Records shown

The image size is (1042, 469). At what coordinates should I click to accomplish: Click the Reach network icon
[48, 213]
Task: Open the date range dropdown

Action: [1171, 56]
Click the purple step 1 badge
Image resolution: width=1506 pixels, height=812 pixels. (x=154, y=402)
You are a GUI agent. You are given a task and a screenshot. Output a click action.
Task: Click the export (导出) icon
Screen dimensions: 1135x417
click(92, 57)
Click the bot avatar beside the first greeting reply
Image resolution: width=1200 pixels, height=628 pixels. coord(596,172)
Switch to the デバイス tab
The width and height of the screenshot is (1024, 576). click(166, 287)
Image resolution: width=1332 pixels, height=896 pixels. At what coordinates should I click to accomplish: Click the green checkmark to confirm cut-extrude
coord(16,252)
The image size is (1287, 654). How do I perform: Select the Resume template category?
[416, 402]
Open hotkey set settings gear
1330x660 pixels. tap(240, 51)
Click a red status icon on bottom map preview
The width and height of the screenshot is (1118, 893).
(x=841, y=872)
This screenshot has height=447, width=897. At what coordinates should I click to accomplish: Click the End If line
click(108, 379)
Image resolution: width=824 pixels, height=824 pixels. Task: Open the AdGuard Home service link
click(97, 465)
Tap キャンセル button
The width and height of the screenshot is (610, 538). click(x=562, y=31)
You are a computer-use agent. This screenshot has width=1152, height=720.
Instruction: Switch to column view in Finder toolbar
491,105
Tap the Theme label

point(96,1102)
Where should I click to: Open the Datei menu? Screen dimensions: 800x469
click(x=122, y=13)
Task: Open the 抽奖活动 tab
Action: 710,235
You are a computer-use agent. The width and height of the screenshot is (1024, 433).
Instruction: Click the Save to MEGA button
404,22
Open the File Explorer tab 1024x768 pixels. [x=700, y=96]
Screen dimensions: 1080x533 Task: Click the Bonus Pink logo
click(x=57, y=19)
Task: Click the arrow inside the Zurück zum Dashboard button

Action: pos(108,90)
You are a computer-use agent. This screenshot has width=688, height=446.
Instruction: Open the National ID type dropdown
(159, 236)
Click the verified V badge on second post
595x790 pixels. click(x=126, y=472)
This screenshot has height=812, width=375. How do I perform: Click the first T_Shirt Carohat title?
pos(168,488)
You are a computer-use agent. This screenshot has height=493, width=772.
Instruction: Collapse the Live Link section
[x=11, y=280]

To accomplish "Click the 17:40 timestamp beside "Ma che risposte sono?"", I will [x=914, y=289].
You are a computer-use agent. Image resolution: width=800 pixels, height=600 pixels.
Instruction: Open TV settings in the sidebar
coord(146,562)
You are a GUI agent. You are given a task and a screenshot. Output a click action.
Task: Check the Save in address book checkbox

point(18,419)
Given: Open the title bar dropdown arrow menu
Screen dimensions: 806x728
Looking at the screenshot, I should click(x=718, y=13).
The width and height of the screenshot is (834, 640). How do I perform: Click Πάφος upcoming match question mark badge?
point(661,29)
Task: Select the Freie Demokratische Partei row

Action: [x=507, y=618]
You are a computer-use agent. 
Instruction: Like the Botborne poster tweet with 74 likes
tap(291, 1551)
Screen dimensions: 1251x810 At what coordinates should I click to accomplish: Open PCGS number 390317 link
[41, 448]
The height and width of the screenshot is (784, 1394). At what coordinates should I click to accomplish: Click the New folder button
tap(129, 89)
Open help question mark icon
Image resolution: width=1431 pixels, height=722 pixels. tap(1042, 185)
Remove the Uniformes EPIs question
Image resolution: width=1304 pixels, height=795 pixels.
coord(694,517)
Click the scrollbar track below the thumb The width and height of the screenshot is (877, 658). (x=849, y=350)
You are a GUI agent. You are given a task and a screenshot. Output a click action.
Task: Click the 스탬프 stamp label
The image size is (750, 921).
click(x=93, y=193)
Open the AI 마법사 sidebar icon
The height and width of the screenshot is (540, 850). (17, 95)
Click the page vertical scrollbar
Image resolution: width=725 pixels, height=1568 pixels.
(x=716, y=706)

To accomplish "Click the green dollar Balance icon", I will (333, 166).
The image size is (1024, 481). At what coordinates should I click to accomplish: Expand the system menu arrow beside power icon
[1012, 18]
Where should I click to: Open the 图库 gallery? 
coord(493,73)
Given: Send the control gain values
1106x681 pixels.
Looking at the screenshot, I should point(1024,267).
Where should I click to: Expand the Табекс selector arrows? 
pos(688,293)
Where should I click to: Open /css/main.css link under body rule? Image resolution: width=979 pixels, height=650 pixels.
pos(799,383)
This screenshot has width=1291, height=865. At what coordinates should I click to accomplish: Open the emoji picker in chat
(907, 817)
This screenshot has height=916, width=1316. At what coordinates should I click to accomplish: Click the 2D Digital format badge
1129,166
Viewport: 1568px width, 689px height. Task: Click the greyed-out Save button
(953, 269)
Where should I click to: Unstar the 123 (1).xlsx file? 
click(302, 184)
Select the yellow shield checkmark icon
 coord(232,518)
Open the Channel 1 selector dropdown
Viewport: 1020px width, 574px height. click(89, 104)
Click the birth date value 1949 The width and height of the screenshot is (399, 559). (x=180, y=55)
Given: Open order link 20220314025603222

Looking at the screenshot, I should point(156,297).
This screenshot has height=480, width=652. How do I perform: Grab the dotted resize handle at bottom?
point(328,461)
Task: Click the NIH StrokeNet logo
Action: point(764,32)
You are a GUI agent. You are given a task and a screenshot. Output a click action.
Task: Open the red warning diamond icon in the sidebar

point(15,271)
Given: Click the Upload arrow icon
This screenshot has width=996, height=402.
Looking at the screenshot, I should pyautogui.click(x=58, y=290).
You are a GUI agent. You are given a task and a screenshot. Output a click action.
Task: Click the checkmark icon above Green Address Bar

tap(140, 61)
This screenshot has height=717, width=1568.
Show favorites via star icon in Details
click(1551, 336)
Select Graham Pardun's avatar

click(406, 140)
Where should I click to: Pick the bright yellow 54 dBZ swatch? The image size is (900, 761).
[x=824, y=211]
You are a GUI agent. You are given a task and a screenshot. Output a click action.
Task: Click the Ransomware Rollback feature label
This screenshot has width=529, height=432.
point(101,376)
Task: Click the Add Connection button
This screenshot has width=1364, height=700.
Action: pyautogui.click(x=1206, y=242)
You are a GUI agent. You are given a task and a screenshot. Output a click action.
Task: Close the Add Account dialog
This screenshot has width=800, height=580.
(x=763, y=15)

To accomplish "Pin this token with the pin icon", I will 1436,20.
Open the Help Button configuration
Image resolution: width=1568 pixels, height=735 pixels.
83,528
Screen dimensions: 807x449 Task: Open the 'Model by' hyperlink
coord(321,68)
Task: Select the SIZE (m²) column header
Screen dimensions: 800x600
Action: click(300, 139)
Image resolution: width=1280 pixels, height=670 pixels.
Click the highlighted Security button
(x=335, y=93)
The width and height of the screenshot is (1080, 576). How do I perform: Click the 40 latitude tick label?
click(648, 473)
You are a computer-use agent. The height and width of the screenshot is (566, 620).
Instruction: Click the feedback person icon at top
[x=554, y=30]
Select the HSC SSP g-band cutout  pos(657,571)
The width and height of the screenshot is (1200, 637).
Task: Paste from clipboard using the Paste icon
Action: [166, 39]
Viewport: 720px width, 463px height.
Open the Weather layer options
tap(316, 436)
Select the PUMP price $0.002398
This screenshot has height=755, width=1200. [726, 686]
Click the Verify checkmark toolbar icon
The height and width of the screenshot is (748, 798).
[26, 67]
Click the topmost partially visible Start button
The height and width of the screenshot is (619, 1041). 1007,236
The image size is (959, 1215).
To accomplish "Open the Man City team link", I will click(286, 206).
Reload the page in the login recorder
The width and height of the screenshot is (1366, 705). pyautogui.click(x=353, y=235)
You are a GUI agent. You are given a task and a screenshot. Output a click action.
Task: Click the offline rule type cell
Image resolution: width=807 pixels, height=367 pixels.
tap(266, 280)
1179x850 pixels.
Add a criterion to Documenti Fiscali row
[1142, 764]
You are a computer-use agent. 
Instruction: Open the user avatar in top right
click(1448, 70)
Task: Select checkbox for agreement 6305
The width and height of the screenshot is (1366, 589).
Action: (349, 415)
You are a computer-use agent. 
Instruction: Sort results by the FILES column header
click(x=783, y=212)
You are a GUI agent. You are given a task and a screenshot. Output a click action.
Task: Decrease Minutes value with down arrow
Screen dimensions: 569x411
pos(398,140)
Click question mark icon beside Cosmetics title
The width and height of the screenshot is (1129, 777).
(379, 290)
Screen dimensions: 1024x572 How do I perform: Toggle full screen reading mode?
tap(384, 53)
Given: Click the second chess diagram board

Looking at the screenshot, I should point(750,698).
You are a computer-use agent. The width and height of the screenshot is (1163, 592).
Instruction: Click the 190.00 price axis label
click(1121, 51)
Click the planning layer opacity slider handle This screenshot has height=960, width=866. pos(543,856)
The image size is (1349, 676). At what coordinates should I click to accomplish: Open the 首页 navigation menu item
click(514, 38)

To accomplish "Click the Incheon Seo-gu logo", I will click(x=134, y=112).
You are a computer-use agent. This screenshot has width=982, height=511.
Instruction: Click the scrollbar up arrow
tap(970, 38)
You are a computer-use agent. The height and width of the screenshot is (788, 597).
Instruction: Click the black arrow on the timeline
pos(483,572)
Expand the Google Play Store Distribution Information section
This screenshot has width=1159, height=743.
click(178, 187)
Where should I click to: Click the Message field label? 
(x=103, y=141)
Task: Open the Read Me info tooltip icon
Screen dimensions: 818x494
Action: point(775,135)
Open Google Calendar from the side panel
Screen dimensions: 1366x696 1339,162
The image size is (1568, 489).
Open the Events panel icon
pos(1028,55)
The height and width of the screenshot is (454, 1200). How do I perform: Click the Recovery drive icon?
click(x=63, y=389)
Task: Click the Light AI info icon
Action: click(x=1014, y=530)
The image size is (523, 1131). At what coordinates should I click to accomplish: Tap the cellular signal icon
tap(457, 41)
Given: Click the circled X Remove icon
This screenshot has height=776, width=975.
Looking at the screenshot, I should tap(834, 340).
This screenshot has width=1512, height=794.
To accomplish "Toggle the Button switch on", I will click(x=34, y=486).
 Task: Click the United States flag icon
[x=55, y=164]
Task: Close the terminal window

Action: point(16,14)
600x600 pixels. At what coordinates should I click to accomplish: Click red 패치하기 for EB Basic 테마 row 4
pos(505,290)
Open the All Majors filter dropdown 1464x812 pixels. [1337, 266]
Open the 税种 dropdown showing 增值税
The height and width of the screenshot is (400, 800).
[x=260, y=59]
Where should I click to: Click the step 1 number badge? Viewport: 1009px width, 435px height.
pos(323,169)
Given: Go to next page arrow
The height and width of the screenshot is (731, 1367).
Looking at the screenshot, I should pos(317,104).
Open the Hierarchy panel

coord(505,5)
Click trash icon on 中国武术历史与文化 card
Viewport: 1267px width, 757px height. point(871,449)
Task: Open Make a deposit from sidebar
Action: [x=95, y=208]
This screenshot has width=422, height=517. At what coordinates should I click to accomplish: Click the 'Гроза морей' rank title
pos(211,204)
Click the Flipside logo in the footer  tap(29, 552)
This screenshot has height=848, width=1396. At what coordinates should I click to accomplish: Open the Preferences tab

Exercise details
Look back at the data above. Transcribe exactly the lines starting at the line that contains "Given: Click the Upload arrow icon" and ending at the line that contains "This screenshot has height=717, width=1568.".

Answer to this exercise
Given: Click the Upload arrow icon
This screenshot has width=996, height=402.
Looking at the screenshot, I should pyautogui.click(x=58, y=290).
You are a GUI agent. You are given a task and a screenshot. Output a click action.
Task: Click the checkmark icon above Green Address Bar

tap(140, 61)
This screenshot has height=717, width=1568.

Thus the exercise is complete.